Лунный шторм - страница 32
Изабелла приносит мне большое махровое полотенце, после чего, родительским тоном велит стоять смирно, сама вытирает мою голову. Я молчу, только жмурясь и пытаясь не улыбаться словно дура. Забавно… Она ниже меня, отчего ей приходится вставать на носочки, и это так мило.
– Бегом в ванную. Я принесу тебе сухие вещи, а это можешь бросить в стирку, – наставляет японка.
Расслышав незнакомые голоса на кухне, я вытянула шею и вопросительно взглянула на женщину.
– У вас гости?
– Да, – на ходу отвечает Изабелла, – но пришли они к тебе.
Сбитая с толку подобным заявлением, я побеждаю своё любопытство и плетусь лениво в душ, который стал панацеей от недуга в виде замершего тела. Горячие струи воды, охватывающие мою обнаженную спину, выпирающие позвонки, грудь, плечи, кисти рук, где красуются шрамики, как будто расплавляют оковы. Выдавив молочко для тела себе на ладонь, я принимаюсь намыливать сперва живот, а потом остальные части туловища, задержав взгляд на тыльной стороне ладони.

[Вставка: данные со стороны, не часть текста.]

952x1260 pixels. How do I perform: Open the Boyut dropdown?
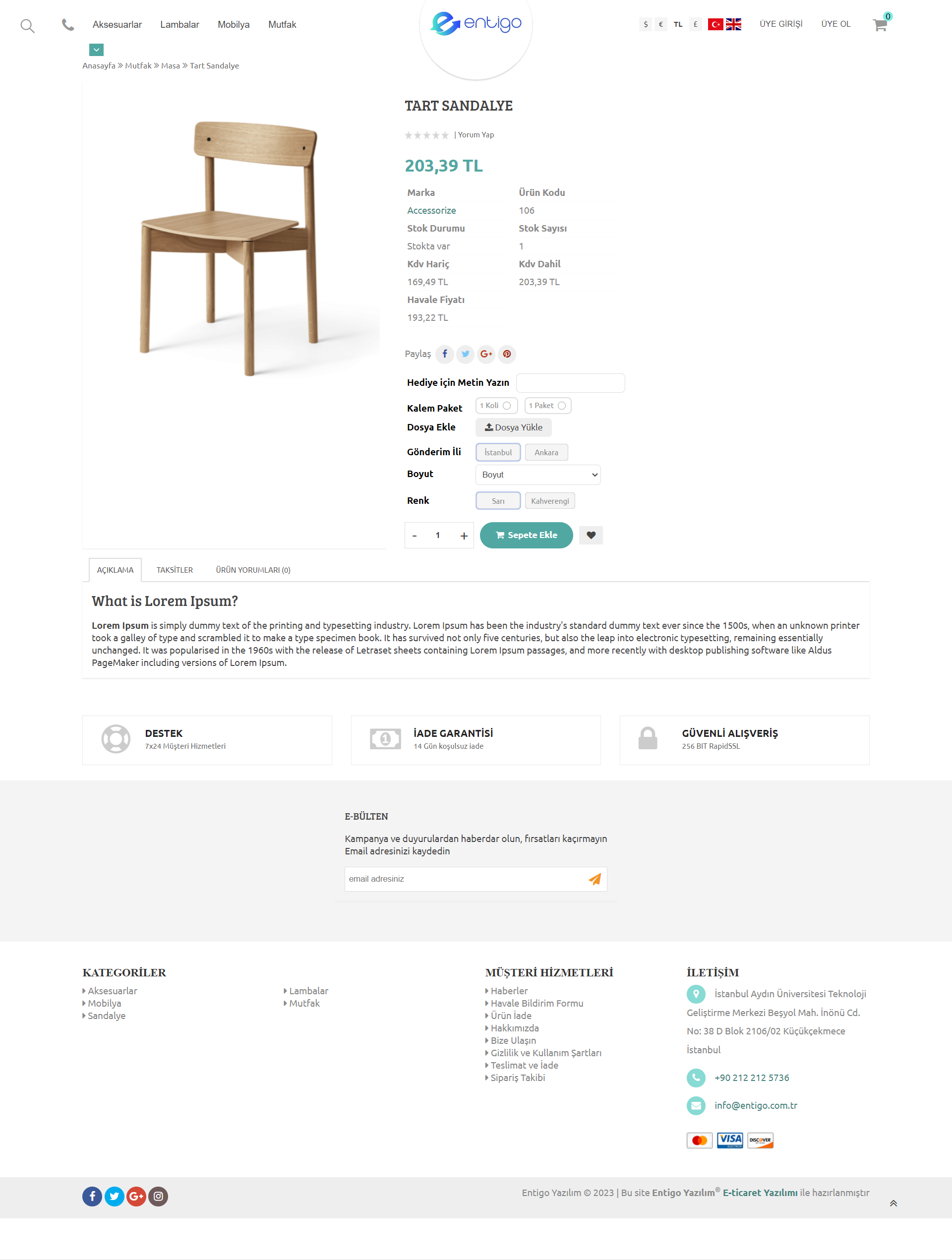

Шрам от ожога загудел, словно он совсем недавний и его все ещё беспокоят внешние раздражители, типа горячей воды, соли или приправы. Как-то однажды Ханна сказала мне, что зудят раны, оставленные кем-то на нашем теле или душе потому, что эти люди нас вспоминают. И знаете, мне совсем не хочется думать об этом, однако мысли сами залетели в голову, кружась по кругу, как чокнутая оса, грозя ужалить кого-нибудь. Если человек, подаривший мне этот шрам и вправду сейчас думает обо мне, то это начало конца. Ненависть превращает нас в безумцев, но какой безумец живет без ненависти? Живой пример тот самый парень, имя которого, как имя темного лорда, называть нельзя. А то мало ли… несчастье случится?

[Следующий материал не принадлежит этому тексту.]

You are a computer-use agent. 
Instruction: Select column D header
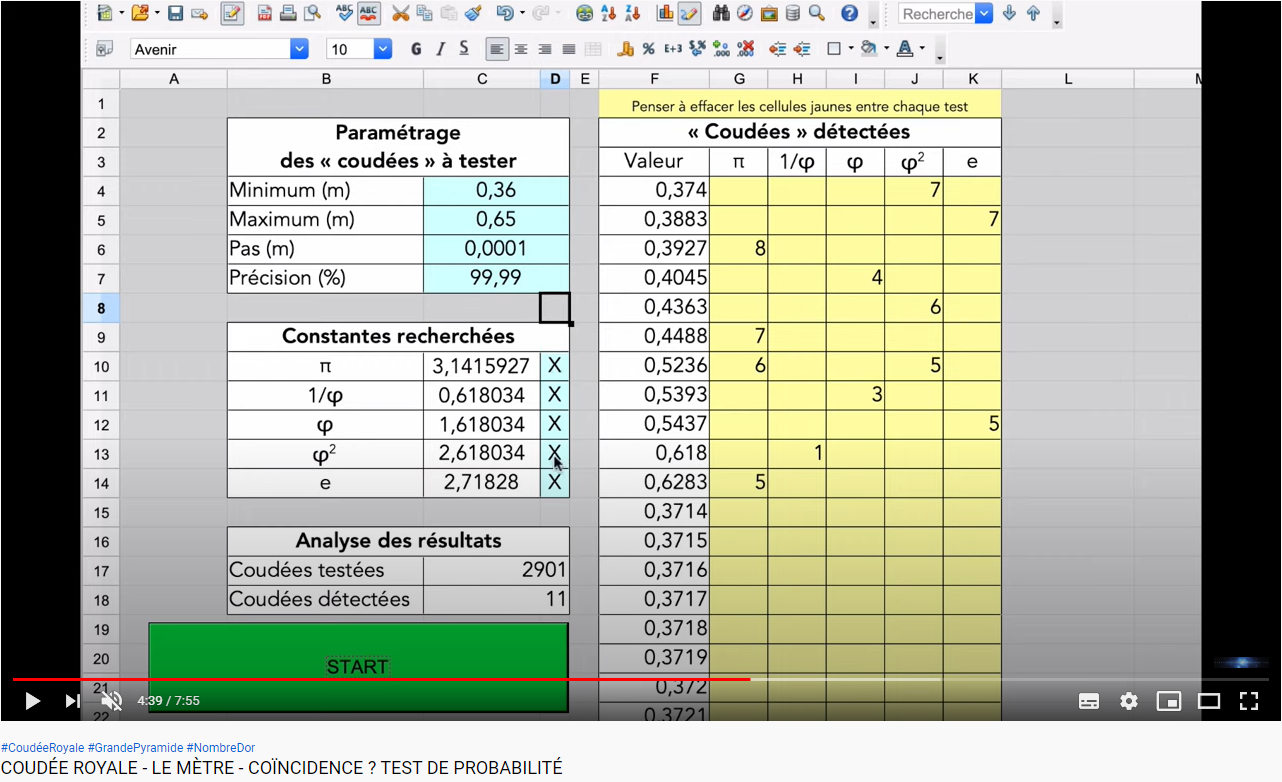[x=555, y=79]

Капли воды, разбивающиеся о ванную, возвращают меня в реальный мир, а стук в дверь лишь закрепляет данный эффект.
– Рэйчел, это я. И я вхожу, – сообщает Изабелла, но голос её слышался приглушенно из-за шума воды.
Спрятавшись за шторкой, я выглядываю из своей «крепости», наблюдая за действиями японки. Она кладёт стопку одежды на шкафчик с туалетными принадлежностями и, даже не обратив в мою сторону внимания (за что спасибо), покидает комнату. Уже через десять минут я стояла перед зеркалом и сушила волосы. Что же делать с моей одеждой? Я не уверена, что она высохнет хотя бы до завтрашнего утра, не говоря о сегодняшнем вечере.
Почему такие ситуации продолжают преследовать лишь меня? Устало фыркнув, выключаю фен и поправляю чёрный свитер Изабеллы, который пропах её духами: тонкий аромат лилии, не режущий кончик носа. Не знаю почему, но лилия у меня ассоциируется с книгами, а книги с Изабеллой. Замкнутый круг.
Выхожу в коридор. На кухне до сих пор слышится звон бокалов, громкий мужской смех и всякие разговоры. Похоже, придётся представиться, тем более ранее мне сообщили, что гость явился по мою душу.
– О, вот и она, – застал меня в дверях папа с румяными щеками; видно, перепил, – знакомься, Фил, это моя дочь. Рэйчел.
Я, в недоумении глядя то на одного человека, то в сторону нарезающей торт хозяйки, муравьиными шагами плетусь вперёд, к покидающему своё место неизвестному джентельмену.
На вид ему лет тридцать пять-девять. Он худой и высокий, похож на бизнесмена или политика; его бледное лицо гладко выбрито, но под определённым освещением заметны следы растительности. Острые скулы, нос длинный и узкий и добрые, необычно яркие голубые глаза. Он протягивает мне ладонь в честь знакомства, и я, нацепив вежливую улыбку, приветствую его.